First, we noticed the grassy knolls around the defunct gas pumps at the Getty station at 24th Street and 10th Avenue yesterday. By Thursday, we’re told — one of the biggest nights of art openings of the year in Chelsea — there will be sheep meandering around the grass. Not real sheep, of course, but sculptures by the late Francois-Xavier Lalanne. “Sheep Station,” a public program which officially opens on September 17, will feature 25 of Lalanne’s Moutons and will be the largest flock ever shown together en plein air.
The installation is backed by 41-year-old multi-millionaire, real estate developer, and art collector Michael Shvo, whom New York magazine once called both the “most successful” and “most loathed” broker in New York. Earlier this year, Shvo purchased the filling station with Victor Homes and is in the process of building a luxury residence on the site. During the construction, the Getty station will feature a series of exhibitions, and the finished residency promises the same.
For the event, Shvo has teamed up with art dealer Paul Kasmin, who handles Lalanne’s estate. Many of Lalanne’s Moutons will be derived from the private collection of Shvo, who apparently owns a comprehensive collection of Lalanne's work. (Check out his wife Seren's Instagram feed for images of “Moutons de Laine” — a different Lalanne's series of sheep — in action).
This isn’t the first time Shvo has tried his hand at blending the arts with his real estate acumen. There was the time in 2008 that Shvo invited art dealer Jack Shainman to embed an art gallery in his condominium at 650 Sixth Avenue. Then in the winter of 2011, Shvo funded “Documents of Desire & Disaster,” an exhibition by David LaChapelle that kicked off Paul Kasmin's space in Istanbul. This last initiative was part of a larger endeavor to help a partner of his who owns the W hotel there, and the district in which it resides, in an attempt to transform the area into the arts district of Istanbul. “He asked me to oversee the launch of that,” Shvo told ARTINFO over the phone. “Being at that time a real estate guy, producing a show that would bring attention to that area was something that I was very interested in.”

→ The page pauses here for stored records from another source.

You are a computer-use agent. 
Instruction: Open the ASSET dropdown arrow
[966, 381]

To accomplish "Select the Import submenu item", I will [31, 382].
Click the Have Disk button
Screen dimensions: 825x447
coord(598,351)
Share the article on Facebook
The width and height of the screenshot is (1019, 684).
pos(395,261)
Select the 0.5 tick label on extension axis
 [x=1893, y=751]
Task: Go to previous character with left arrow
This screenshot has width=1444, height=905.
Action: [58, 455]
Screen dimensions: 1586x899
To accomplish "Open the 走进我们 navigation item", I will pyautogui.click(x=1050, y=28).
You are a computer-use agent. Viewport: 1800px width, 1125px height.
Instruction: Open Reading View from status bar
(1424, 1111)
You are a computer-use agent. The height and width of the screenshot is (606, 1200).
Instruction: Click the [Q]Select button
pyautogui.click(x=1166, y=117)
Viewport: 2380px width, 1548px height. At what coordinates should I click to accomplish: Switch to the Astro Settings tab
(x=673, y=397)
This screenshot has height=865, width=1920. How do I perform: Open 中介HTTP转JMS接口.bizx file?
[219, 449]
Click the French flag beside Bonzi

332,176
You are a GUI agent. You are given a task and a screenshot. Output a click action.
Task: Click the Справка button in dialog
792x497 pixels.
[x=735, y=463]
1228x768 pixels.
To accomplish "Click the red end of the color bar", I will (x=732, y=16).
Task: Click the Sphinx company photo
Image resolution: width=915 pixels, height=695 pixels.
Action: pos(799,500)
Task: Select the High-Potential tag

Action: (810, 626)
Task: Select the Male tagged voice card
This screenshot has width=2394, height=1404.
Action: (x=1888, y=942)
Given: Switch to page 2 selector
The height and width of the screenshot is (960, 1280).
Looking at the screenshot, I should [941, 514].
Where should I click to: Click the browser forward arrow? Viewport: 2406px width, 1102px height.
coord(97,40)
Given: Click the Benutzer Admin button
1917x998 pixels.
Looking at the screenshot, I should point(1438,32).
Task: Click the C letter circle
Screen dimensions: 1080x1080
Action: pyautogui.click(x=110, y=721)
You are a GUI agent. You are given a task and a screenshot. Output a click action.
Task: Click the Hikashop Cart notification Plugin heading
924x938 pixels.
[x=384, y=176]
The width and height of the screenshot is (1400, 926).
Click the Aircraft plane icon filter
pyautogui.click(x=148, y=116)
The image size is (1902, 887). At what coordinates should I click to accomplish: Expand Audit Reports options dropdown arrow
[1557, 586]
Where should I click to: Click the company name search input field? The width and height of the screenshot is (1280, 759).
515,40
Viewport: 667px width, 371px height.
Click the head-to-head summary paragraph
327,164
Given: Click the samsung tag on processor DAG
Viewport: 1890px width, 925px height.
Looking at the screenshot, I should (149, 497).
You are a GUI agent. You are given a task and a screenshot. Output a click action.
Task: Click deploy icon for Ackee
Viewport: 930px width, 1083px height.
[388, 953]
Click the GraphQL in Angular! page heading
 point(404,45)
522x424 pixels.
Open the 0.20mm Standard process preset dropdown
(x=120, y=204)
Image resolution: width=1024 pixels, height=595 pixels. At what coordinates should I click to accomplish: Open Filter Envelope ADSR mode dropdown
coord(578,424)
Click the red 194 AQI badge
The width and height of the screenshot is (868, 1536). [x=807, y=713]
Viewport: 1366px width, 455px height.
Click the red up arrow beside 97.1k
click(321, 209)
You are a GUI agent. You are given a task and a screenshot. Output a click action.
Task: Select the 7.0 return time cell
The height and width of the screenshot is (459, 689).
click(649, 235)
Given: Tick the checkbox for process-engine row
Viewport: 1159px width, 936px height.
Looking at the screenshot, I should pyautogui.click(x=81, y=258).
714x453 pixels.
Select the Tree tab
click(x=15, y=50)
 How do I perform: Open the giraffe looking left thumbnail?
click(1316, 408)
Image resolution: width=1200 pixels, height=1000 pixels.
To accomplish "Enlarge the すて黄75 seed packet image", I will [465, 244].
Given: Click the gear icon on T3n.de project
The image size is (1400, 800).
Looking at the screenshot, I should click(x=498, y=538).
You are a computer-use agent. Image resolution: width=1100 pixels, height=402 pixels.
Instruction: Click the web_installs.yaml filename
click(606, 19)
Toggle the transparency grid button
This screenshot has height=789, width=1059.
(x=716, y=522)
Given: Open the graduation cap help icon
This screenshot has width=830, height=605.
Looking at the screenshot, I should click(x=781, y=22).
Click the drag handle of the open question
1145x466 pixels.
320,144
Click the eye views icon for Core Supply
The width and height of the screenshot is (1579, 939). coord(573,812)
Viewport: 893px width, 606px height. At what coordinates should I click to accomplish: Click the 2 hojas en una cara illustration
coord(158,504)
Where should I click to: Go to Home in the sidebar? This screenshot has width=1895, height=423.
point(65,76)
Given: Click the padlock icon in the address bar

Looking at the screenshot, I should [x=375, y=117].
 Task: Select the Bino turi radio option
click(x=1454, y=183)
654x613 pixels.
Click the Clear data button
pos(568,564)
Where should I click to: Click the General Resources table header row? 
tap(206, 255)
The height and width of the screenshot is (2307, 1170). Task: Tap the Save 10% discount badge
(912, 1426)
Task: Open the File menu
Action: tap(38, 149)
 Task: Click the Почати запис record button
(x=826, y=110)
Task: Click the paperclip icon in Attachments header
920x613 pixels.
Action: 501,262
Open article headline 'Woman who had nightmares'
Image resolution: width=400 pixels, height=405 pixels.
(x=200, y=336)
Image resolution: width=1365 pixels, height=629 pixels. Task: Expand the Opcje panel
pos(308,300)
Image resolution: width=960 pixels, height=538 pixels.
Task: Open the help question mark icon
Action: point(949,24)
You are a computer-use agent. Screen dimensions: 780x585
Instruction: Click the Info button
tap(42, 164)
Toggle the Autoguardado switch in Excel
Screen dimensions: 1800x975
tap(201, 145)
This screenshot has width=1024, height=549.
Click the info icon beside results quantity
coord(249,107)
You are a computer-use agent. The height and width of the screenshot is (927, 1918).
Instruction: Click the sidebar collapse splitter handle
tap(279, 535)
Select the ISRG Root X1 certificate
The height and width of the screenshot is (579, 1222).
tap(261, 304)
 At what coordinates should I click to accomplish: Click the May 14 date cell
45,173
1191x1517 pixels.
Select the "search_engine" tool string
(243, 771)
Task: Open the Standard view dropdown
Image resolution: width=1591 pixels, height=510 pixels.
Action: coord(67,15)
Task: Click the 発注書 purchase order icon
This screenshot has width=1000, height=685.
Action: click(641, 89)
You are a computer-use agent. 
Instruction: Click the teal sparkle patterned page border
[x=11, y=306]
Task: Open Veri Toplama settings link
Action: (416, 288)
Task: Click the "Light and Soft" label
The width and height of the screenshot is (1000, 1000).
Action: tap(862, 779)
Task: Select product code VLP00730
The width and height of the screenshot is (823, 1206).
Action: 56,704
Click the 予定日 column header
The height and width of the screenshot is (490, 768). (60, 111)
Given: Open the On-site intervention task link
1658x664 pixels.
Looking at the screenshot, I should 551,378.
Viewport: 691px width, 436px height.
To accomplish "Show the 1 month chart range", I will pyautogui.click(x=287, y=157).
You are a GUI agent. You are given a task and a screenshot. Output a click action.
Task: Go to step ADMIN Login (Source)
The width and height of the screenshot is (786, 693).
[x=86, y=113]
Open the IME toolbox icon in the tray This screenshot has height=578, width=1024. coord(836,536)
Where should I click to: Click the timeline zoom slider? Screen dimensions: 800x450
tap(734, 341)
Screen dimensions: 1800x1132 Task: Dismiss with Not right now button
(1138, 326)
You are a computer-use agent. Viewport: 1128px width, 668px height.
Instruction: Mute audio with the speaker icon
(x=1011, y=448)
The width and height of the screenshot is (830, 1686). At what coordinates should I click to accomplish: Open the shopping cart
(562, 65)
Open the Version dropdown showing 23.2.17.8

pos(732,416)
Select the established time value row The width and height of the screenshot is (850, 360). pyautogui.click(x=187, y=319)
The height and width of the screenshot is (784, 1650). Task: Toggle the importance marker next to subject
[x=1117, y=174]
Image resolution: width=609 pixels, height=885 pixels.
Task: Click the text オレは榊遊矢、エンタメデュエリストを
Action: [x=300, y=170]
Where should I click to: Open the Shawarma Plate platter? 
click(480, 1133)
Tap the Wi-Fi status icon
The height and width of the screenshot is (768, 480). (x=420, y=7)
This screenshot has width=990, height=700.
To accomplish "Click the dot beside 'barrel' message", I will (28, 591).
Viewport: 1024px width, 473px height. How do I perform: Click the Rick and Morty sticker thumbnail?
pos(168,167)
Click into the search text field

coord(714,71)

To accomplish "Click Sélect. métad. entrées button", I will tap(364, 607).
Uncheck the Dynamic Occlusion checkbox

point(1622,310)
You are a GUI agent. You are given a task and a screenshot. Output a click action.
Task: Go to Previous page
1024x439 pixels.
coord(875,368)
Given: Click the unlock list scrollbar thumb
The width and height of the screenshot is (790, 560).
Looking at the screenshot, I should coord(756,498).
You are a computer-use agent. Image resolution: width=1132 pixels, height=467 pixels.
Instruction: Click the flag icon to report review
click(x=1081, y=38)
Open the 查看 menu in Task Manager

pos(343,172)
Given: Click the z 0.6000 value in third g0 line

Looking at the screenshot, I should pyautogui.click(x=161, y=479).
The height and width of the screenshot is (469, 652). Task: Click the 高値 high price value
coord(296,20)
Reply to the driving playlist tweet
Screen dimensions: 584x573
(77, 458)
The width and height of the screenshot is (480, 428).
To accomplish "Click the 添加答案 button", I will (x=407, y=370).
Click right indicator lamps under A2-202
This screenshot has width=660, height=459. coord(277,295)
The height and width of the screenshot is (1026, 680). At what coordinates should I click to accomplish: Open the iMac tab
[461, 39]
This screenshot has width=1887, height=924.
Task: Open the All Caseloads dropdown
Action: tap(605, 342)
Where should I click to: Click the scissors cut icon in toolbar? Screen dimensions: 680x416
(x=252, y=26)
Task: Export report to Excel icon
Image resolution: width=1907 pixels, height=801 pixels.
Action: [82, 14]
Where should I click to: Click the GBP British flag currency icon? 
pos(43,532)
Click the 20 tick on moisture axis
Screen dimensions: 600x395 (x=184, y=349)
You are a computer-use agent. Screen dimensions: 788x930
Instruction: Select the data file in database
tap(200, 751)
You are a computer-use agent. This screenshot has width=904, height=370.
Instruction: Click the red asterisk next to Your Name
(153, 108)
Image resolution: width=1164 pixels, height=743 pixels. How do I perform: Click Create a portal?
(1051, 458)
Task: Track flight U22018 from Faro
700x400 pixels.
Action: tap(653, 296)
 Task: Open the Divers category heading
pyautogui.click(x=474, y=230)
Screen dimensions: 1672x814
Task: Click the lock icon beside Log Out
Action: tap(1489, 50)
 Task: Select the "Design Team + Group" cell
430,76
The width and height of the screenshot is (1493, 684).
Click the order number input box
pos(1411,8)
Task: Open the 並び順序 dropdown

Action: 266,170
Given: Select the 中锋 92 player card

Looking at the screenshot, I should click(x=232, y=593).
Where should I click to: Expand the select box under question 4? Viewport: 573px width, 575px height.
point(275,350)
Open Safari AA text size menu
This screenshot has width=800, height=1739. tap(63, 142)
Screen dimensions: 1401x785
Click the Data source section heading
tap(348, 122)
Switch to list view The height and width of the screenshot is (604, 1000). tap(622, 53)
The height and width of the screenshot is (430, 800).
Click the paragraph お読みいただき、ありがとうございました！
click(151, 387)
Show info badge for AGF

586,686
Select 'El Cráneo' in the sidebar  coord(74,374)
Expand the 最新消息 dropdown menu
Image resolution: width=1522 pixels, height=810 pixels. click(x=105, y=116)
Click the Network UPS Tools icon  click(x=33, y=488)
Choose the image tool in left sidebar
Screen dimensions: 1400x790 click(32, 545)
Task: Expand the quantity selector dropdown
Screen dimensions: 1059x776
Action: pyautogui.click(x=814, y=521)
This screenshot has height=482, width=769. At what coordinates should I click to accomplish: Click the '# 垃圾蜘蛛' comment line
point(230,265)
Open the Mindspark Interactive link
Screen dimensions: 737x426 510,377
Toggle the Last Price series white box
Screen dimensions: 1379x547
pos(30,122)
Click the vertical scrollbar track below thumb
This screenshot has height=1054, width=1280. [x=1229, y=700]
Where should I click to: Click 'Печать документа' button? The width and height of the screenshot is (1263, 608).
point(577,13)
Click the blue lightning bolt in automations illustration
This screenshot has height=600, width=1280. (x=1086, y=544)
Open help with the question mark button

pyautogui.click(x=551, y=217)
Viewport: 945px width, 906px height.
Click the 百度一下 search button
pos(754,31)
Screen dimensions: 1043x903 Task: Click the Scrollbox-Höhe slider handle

Shvo and his wife Seren are also avid collectors, and divide their art into “three subcollections.” In his Pop Art collection he counts numerous Warhols and works by Robert Indiana. In the Hamptons, he amasses works by color-field painters such as Morris Louis, Kenneth Noland, and Tom Downing.
The third segment of his collection is devoted to the work of Lalanne. “Our life is very much embedded with Lalanne sculptures,” he said. “I enjoy them in my office, in our different homes, in our garden. The sheep are only a small portion of what we own. Crocodiles, monkeys...” Though he had never met the artist, he says he did meet Francois's widow Claude Lalanne, who is still active and with whom he collaborated as a duo called Les Lalannes, also represented by Kasmin.
“There’s no other artist that does what they do. Art in their mind was not there to be taken seriously,” Shvo explained. For him the Getty station project is an extension of that ethos. “There’s nothing more surreal than a sheep meadow in the middle with the gas station rising out of the middle of Chelsea.”